All they do is add more and more metrics. But this has the exact same problem as with the infamous KLoCs measure: how do you interpret it? How do you know it is not gamed, to begin with? Actually, now you have two problems: collecting and analyzing this mass of metrics can have a significant cost.

2 comments

One more thing: "put your money where your mouth is".

Bug bounties work, why wouldn't "feature bounties" also work?

You say you want those features, preferably bug-free, for this deadline. And there's $5K for the team if the objectives are met.

Then, your metrics problem boils down to how to impartially measure customer satisfaction, or how well the objectives are met (in some contexts, bugs are unavoidable etc.).

Metrics can still be important to help the team identify their problems (or rather, confirm that their intuitions about the problem). It's an optimization problem: measure first, then do something about the actual bottlenecks.

That said, some programmers are such nerds that more money is not the highest motivation. One can use some creativity here.

It's very hard to align an explicit incentive scheme with the outcome that you actually want.

In this case, you'll get your features, but they very likely won't be bug-free. They'll probably be quite slow and fragile. They might not scale. They might not be well thought-out. They might break backwards compatibility, or break other features that your customers are already using.

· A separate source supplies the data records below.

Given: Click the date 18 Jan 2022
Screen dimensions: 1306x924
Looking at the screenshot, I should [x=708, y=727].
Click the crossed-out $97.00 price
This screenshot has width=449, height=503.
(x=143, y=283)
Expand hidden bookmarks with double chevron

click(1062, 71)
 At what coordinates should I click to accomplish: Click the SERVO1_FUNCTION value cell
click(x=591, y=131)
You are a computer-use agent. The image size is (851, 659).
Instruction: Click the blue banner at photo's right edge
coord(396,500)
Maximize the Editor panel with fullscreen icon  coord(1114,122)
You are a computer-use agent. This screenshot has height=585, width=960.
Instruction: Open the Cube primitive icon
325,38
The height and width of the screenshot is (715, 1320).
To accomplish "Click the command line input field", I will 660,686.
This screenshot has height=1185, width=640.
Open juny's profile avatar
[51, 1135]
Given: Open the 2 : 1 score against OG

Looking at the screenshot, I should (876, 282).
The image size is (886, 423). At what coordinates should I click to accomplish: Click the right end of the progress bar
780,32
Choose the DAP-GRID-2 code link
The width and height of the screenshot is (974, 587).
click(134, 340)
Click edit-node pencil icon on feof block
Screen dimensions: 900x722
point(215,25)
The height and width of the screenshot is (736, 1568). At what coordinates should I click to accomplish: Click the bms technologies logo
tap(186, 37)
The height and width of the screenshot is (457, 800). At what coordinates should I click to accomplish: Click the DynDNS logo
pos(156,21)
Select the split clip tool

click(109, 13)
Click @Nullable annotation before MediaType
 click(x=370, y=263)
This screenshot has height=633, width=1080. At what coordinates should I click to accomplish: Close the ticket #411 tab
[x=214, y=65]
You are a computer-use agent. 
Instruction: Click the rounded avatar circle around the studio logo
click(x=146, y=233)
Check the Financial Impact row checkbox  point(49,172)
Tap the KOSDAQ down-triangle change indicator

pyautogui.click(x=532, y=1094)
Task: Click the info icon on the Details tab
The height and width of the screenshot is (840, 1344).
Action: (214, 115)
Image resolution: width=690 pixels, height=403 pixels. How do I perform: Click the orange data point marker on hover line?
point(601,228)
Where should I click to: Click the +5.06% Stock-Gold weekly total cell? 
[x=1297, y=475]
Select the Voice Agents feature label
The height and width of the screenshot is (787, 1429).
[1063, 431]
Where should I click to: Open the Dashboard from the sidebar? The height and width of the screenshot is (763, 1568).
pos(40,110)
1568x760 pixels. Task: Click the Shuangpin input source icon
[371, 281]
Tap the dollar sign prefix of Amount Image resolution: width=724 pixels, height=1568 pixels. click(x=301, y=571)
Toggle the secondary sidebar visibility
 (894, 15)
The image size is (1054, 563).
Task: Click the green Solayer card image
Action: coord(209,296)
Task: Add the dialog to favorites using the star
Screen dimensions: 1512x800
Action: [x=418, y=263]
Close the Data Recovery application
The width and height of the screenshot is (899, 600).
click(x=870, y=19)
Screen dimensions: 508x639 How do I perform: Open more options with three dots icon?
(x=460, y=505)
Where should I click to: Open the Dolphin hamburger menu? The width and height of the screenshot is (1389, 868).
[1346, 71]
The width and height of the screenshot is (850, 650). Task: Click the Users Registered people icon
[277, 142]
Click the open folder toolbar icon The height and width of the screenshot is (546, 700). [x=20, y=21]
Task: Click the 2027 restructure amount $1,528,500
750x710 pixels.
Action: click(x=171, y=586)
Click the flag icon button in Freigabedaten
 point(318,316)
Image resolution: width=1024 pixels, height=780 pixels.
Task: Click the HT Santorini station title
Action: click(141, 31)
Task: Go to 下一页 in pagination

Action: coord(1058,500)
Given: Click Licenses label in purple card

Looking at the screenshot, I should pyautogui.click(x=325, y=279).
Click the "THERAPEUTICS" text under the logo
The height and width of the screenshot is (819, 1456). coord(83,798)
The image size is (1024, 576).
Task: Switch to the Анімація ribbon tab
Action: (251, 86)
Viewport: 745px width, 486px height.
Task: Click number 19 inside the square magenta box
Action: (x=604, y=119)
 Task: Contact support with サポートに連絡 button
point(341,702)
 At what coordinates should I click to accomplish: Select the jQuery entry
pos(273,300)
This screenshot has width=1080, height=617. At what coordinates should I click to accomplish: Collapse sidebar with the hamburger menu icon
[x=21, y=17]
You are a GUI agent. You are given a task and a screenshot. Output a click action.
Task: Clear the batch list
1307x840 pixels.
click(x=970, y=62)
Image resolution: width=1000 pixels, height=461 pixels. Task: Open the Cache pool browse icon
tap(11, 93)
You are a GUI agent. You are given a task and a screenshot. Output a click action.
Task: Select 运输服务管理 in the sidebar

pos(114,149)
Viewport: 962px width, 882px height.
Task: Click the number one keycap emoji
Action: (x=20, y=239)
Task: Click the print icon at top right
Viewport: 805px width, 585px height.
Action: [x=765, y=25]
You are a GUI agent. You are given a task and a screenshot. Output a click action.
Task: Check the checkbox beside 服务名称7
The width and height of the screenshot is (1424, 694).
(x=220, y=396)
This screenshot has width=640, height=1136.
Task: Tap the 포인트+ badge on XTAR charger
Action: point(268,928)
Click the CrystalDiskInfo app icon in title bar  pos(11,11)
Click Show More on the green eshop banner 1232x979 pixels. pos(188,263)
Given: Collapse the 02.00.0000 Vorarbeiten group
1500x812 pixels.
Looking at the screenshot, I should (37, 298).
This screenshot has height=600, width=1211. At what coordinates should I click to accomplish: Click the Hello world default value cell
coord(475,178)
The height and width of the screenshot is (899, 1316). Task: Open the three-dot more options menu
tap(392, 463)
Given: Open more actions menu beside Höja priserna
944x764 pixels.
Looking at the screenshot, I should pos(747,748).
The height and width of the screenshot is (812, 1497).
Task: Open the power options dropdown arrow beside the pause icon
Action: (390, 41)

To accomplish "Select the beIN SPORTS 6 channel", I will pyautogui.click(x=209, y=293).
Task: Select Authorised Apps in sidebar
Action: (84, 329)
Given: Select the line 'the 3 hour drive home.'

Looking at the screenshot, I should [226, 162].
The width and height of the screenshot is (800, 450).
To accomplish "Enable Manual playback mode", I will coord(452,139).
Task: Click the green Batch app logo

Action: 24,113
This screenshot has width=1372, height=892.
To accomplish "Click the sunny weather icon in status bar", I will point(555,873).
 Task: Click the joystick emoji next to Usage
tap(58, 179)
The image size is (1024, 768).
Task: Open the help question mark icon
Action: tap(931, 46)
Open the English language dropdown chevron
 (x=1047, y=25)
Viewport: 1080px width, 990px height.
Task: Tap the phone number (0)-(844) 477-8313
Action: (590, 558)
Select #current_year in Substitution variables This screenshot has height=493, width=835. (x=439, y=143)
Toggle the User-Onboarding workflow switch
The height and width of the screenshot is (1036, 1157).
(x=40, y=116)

In other words, why wouldn't a developer borrow limitless technical debt in order to claim the bounty as fast as possible and move on to their next bounty?

Especially since the developer will likely be at a new company or team in 1-2 years.
Because I am talking about programmers, not about mercenary-developers.
Then what change in behaviour were you expecting your incentive scheme to result in?
The "scheme" a) draws from gamification b) prevents the sometimes hostile reception of the use of metrics c) reinforces the feedback loop. Positive perception leads to positive behavior.
Of course. No true programmer would be motivated by reward to produce shoddy work.
There is plenty of research that show extrinsic rewards don't really work that well, especially for intellectual endeavours.

On top of that you have the problem that now your developers will follow the set objectives to the letter even if it transpires that something else was required.

I'm personally not a huge fan of collecting quantitative data to evaluate engineering productivity. The context of such metrics is usually more important that the data itself, meaning using some discrepancies in your results to identify business needs or issues. When I work with quantitative data, I try to find pattern rather than analyzing the data iself (why do pull requests last longer on Monday afternoon? do we have too many meetings there?..)
I suggest that in every comment, you add “author here” or similar to make that very clear, because it isn’t always very obvious from your comments.